Artifacts are useful for...
- [data versioning](https://docs.wandb.ai/guides/data-and-model-versioning/dataset-versioning)
- [model versioning](https://docs.wandb.ai/guides/data-and-model-versioning/model-versioning)

In [87]:
def create_dataset(seed=42, size_train=256, size_test=256):

    # ==== Initialize W&B run to track job ==== #
    config = {
        'size_train': size_train,
        'size_test': size_test,
        'seed': seed
    }
    run = wandb.init(project='wandb_cluster_neuralode', job_type='dataset-creation', config=config)

    key = jrandom.PRNGKey(seed)
    key_train, key_test = jrandom.split(key, 2)
    ts, ys = get_data(size_train, key=key_train)
    ts_test, ys_test = get_data(size_test, key=key_test)
    _, length_size, data_size = ys.shape

    data = {'ts': ts, 
            'ys': ys, 
            'length_size': length_size, 
            'data_size': data_size,
            'ts_test': ts_test, 
            'ys_test': ys_test}

    with open('data.pickle', 'wb') as handle:
        pickle.dump(data, handle, protocol=pickle.HIGHEST_PROTOCOL)

    dataset = wandb.Artifact('my-dataset', type='dataset')  # Create new artifact
    dataset.add_file('data.pickle')  # Add files to artifact
    run.log_artifact(dataset)  # Log artifact to save it as an output of this run

    wandb.finish()  # Finish session

## Training loop
In the training loop, we use wandb to...

1. Load the dataset   
2. log the optimization configurations
3. log optimization data
4. log model gradients

In [88]:
def main(        
        batch_size=32,
        lr_strategy=(3e-3, 3e-3),
        steps_strategy=(500, 500),
        length_strategy=(0.1, 1),
        width_size=64,
        depth=2,
        seed=5678,
        plot=False,
        print_every=100,
        watch_run = False
):

    # Define the config dictionary object
    config = {
        'batch_size': batch_size,
        'lr_strategy': lr_strategy,
        'steps_strategy': steps_strategy,
        'length_strategy': length_strategy,
        'width_size': width_size,
        'depth': depth,
        'seed': seed,
        'print_every': print_every
    }

    # ==== Initialize W&B run to track job ==== #
    run = wandb.init(
              project='wandb_cluster_neuralode',
              job_type='basic_example',
              config=config
    ) 
    # You can explicitly state to which team wandb will save data by adding the option entity='<Team name>'
    
    # When using sweep the default config gets overwritten
    config = wandb.config 


    # ==== W&B - load data artifact ==== #
    artifact = run.use_artifact('my-dataset' + ':latest')
    artifact_dir = artifact.download()
    
    data_path = os.path.join(artifact_dir, 'data.pickle')
    with open(data_path, 'rb') as handle:
      data = pickle.load(handle)

    # ==== JAX - init model ==== #
    key = jrandom.PRNGKey(config.seed)
    model_key, loader_key = jrandom.split(key, 2)
    model = NeuralODE(data['data_size'], config.width_size, config.depth, key=model_key)

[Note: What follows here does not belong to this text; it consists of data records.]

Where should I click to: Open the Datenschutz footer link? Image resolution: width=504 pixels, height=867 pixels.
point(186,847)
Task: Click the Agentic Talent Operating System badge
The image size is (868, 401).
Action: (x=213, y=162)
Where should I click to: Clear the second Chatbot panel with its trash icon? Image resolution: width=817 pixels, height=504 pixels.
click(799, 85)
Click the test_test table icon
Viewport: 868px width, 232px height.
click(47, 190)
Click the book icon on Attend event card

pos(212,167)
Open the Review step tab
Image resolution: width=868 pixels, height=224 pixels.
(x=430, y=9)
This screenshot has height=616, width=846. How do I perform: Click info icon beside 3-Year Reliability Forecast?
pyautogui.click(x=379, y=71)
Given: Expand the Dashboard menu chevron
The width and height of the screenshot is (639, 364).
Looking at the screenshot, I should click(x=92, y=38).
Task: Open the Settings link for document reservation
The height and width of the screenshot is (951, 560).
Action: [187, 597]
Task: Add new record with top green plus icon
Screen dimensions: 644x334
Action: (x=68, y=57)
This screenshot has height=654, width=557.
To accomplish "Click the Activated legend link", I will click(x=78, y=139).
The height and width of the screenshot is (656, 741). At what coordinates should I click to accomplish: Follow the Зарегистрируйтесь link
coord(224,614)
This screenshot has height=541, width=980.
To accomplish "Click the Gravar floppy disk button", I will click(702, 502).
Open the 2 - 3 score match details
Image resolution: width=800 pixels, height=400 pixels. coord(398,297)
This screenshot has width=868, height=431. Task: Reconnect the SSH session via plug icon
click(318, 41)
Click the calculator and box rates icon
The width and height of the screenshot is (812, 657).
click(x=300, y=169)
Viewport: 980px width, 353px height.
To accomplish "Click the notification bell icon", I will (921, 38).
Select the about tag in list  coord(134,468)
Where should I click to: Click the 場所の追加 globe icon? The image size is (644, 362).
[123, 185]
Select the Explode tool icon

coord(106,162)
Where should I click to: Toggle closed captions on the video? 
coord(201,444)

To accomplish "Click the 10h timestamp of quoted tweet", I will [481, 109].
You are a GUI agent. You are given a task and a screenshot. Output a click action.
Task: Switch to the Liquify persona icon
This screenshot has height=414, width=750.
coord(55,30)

    # === Training loop === #
    # Until step 500 we train on only the first 10% of each time series.
    # This is a standard trick to avoid getting caught in a local minimum.

    @eqx.filter_value_and_grad
    def grad_loss(model, ti, yi):
        y_pred = jax.vmap(model, in_axes=(None, 0))(ti, yi[:, 0])
        return jnp.mean((yi - y_pred) ** 2)

    @eqx.filter_jit
    def make_step(ti, yi, model, opt_state):
        loss, grads = grad_loss(model, ti, yi)
        updates, opt_state = optim.update(grads, opt_state)
        model = eqx.apply_updates(model, updates)
        return loss, model, opt_state, grads, updates

    def pytree_leaves_to_dict(pytree_obj, name='array', pick_ndarrays=True):
      # W&B - To log the ndarrays of a JAX pytree, we need to extract the ndarrays, 
      # transform them to numpy arrays and save these in a dict.
      # Rightnow, I did not figure out how to give these arrays an informative name
      leaves = jax.tree_util.tree_leaves(pytree_obj)
      for k, leaf in enumerate(leaves):
          if isinstance(leaf, jax.numpy.ndarray):
              key_name = name + str(k)
              log_dict[key_name] = np.array(leaf)
      return log_dict

    for lr, steps, length in zip(config.lr_strategy, config.steps_strategy, config.length_strategy):
        optim = optax.adabelief(lr)
        opt_state = optim.init(eqx.filter(model, eqx.is_inexact_array))
        _ts = data['ts'][: int(data['length_size'] * length)]
        _ys = data['ys'][:, : int(data['length_size'] * length)]
        for step, (yi,) in zip(
                range(steps), dataloader((_ys,), config.batch_size, key=loader_key)
        ):
            start = time.time()
            loss_train, model, opt_state, grads, updates = make_step(_ts, yi, model, opt_state)
            end = time.time()

            if (step % print_every) == 0 or step == steps - 1:
                print(f'Step: {step}, Loss: {loss_train}, Computation time: {end - start}')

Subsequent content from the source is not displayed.